Si l'on veut davantage de sécurité, pas de miracle, il faut engager davantage de policiers

Pour le président des commandants des polices cantonales, si l'on veut plus de sécurité dans les rues suisses, il faut engager davantage de policiers ou alléger leur travail administratif, qui leur prend la moitié de leur temps.

25 août 2018, 16:43
Pour Stefan Blättler, pour augmenter la sécurité, il faut impérativement augmenter les effectifs policiers (archives).

Il n'y a pas de remède miracle pour lutter contre l'augmentation de la violence dans l'espace public. Augmenter la présence policière est la première mesure à prendre, estime Stefan Blättler, président de la Conférence des commandants des polices cantonales.

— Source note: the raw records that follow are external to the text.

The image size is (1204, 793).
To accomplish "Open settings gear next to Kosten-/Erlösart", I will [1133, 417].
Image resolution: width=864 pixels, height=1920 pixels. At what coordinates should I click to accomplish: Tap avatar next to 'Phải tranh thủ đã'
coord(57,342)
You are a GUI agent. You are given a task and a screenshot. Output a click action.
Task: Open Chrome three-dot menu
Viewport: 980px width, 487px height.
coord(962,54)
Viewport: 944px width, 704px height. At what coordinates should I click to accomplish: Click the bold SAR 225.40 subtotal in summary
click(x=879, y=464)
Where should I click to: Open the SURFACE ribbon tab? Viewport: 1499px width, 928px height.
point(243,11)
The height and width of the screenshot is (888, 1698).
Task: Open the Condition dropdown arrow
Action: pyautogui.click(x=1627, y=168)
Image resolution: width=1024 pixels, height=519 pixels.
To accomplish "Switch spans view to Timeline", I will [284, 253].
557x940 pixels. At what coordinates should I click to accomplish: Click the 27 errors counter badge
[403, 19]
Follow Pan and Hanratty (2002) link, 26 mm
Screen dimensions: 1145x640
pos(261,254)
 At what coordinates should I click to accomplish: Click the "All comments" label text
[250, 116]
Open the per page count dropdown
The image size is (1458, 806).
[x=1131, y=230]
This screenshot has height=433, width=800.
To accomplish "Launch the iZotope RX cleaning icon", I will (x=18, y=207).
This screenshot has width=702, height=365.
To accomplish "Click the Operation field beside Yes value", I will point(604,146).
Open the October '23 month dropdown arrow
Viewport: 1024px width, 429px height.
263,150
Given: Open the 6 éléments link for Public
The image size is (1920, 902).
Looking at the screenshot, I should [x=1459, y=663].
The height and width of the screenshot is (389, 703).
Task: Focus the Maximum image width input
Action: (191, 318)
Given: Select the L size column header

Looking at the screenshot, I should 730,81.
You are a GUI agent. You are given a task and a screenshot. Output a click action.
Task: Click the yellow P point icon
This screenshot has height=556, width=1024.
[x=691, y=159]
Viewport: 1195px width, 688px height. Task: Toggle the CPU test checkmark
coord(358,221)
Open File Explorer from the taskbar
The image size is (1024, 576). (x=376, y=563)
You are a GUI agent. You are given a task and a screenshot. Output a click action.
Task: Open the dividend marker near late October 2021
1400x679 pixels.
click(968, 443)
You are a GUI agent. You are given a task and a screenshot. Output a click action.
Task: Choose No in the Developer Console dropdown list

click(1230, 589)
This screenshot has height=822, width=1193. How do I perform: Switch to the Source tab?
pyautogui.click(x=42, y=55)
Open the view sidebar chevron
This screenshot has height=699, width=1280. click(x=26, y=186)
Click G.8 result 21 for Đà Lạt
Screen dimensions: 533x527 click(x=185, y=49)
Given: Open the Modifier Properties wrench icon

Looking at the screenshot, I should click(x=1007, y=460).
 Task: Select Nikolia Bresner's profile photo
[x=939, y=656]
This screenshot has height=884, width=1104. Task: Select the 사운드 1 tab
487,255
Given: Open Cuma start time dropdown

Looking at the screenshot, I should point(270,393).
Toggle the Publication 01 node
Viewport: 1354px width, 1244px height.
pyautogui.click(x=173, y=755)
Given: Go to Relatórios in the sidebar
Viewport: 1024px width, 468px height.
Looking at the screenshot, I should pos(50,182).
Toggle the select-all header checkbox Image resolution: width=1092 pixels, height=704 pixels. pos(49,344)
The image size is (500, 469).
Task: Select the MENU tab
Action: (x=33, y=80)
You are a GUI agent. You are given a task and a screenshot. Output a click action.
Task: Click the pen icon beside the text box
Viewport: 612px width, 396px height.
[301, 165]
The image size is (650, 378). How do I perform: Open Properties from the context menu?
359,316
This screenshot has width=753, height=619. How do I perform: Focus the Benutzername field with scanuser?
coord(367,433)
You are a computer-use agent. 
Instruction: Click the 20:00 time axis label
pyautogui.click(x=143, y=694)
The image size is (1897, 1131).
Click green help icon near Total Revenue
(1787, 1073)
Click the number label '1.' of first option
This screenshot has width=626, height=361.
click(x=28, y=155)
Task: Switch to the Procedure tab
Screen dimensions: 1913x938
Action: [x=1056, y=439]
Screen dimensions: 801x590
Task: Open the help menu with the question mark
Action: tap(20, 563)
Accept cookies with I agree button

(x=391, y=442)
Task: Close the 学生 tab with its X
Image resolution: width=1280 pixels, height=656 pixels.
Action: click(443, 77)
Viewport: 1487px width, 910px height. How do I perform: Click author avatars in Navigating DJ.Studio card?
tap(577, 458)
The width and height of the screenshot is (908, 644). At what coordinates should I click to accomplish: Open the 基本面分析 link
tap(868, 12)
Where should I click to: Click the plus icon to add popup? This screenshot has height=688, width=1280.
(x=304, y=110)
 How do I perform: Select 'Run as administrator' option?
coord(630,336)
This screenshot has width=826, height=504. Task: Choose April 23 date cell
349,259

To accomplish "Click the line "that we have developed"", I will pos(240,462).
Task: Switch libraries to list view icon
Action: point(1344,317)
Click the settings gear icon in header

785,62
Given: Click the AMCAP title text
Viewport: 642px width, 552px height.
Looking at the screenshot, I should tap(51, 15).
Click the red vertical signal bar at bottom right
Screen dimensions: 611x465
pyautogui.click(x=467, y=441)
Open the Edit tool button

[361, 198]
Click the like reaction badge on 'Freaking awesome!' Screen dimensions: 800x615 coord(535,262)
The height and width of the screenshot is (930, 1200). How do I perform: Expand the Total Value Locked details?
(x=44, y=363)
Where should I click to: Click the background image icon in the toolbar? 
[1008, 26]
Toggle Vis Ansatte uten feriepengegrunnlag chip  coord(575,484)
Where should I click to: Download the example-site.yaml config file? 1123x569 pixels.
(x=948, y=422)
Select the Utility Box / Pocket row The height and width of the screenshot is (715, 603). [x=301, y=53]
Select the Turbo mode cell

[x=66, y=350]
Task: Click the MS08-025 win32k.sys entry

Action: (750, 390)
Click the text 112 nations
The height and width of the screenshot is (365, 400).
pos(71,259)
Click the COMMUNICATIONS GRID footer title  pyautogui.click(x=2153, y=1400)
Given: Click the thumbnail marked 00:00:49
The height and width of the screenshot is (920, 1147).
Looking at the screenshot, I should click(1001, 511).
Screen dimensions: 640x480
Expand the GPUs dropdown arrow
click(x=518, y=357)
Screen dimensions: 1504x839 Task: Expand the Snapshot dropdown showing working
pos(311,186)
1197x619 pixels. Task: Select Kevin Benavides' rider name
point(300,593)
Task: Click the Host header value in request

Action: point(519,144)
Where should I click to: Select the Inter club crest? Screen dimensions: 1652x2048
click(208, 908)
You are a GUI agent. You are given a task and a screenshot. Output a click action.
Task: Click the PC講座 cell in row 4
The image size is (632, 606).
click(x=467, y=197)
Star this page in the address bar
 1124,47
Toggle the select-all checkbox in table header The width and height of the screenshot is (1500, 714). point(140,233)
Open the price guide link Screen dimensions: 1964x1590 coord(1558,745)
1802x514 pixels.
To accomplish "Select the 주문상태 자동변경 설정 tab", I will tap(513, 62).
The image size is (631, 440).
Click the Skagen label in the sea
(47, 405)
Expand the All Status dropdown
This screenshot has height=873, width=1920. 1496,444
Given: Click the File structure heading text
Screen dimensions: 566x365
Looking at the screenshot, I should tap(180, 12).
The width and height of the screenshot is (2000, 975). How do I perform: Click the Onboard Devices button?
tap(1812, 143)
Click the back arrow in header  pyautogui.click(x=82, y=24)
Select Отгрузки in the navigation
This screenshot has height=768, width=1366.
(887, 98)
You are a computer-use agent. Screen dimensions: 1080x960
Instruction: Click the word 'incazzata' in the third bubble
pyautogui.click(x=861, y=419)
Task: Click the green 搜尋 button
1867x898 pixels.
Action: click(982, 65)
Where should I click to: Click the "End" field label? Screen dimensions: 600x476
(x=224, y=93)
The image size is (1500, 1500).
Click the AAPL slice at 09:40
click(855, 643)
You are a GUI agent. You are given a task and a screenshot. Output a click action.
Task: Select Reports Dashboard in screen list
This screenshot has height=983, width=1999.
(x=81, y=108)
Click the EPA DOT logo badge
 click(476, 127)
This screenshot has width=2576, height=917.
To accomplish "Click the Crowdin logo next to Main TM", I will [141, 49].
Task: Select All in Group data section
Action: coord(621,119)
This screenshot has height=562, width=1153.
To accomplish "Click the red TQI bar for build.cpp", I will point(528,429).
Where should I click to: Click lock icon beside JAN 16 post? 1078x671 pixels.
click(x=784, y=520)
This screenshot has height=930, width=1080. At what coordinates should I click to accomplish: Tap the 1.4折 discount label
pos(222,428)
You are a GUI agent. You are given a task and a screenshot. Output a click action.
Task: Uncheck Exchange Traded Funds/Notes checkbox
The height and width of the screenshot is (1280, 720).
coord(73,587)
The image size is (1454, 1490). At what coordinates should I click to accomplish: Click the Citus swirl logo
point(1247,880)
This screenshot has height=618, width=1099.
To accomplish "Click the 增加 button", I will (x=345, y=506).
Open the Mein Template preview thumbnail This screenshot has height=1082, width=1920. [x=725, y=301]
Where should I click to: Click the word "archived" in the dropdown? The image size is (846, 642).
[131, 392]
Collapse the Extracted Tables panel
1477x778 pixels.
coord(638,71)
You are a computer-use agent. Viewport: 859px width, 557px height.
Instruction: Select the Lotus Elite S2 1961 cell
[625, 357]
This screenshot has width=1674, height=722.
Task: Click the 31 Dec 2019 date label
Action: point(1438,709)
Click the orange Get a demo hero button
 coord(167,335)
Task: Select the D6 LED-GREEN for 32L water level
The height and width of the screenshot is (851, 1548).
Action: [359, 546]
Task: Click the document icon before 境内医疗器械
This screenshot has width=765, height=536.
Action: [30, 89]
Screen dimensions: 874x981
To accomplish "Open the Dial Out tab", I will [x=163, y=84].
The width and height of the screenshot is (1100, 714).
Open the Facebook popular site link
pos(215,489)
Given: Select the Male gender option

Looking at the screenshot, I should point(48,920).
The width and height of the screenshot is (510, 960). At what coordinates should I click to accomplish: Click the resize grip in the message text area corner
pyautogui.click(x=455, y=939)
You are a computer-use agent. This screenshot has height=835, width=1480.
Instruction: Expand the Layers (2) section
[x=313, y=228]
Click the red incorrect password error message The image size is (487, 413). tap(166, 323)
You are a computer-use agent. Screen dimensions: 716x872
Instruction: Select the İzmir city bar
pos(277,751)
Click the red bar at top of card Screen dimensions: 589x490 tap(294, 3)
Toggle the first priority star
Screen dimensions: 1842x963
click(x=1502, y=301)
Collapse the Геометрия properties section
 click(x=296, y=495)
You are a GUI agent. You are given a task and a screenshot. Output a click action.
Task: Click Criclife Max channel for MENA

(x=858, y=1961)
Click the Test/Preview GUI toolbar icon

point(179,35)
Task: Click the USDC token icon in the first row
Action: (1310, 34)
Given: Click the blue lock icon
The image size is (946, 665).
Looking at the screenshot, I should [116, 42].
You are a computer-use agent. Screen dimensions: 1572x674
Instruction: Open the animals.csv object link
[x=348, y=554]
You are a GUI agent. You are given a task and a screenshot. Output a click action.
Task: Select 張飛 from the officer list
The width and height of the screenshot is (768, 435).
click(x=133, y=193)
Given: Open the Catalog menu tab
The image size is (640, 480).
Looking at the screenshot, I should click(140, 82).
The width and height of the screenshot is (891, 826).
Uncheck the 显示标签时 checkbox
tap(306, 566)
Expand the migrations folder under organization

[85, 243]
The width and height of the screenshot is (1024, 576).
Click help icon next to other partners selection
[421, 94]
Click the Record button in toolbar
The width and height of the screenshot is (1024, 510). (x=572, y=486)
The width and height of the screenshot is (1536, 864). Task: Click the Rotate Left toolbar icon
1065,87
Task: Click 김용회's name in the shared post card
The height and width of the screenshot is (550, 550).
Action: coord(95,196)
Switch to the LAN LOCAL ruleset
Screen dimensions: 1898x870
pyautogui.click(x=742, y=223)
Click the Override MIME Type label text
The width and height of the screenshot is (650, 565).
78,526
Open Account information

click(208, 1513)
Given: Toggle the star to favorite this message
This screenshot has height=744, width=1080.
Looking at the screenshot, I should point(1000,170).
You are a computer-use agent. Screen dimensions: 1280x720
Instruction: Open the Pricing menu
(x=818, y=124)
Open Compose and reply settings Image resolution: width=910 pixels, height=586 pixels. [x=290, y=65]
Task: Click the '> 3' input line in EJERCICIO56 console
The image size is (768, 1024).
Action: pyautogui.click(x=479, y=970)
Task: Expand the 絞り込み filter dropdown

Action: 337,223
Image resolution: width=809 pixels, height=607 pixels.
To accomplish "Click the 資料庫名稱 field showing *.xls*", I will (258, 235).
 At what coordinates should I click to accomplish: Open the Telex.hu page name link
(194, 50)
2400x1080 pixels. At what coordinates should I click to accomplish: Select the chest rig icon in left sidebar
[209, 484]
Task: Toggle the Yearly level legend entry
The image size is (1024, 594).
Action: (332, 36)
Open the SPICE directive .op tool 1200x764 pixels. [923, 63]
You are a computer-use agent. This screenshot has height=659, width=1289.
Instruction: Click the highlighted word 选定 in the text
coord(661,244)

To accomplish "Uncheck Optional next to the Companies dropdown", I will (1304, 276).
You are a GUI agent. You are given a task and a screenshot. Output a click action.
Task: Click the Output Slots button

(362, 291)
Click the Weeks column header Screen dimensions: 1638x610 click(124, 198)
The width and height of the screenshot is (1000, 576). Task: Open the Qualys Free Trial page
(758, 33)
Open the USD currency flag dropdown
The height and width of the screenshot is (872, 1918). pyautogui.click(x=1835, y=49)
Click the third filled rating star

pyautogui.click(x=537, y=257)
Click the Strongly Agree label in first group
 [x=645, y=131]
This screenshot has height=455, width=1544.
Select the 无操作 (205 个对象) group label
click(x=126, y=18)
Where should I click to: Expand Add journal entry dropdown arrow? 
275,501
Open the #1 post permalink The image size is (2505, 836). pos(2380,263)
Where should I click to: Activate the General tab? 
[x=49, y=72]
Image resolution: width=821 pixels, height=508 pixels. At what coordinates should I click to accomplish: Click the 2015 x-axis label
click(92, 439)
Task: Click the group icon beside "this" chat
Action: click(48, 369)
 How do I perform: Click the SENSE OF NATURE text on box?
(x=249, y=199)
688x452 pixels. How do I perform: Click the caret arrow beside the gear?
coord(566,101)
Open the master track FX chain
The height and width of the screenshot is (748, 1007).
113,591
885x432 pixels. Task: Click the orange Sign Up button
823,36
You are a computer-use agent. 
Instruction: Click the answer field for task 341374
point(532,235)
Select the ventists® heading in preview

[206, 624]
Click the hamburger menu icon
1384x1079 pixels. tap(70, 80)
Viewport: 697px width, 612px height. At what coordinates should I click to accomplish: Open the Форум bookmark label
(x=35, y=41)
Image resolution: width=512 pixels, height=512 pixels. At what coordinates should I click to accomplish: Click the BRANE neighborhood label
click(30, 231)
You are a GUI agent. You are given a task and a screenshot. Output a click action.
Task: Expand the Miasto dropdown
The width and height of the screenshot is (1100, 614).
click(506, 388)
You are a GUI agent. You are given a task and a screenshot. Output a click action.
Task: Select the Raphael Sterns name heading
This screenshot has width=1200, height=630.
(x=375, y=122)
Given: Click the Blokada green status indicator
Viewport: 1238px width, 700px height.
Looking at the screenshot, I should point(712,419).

"La violence dans l'espace public suit un modèle connu", a précisé samedi M. Blättler sur les ondes de la radio SRF. Les conflits surviennent avant tout le week-end, à certaines heures et à certains endroits névralgiques, tels que les parkings, les gares, les arrêts, les bars et les boîtes de nuit.

"Si la police est présente aux heures critiques dans ces lieux sensibles, elle a un effet modérateur. C'est ce que montre notre expérience", a ajouté M. Blättler, commandant de la police cantonale bernoise depuis 2006. "Mais plus de présence, c'est plus de personnel", poursuit-il, sans pour autant chiffrer les besoins.

Trop de travail de bureau

Répondre à l'augmentation de la violence, ce n'est pas seulement déployer davantage de policiers sur le terrain, aux yeux de M. Blättler. L'augmentation de la charge administrative à laquelle doivent faire face les policiers ces dernières années constitue un autre problème. "Aujourd'hui, le policier passe plus de la moitié de son temps de travail devant un écran d'un ordinateur", a ajouté M. Blättler.

Cette charge administrative supplémentaire est en partie due au nouveau Code du procédure pénale (CPP). Sur ce point, les commandants de police, en collaboration avec les ministères publics, cherchent à alléger le travail des policiers.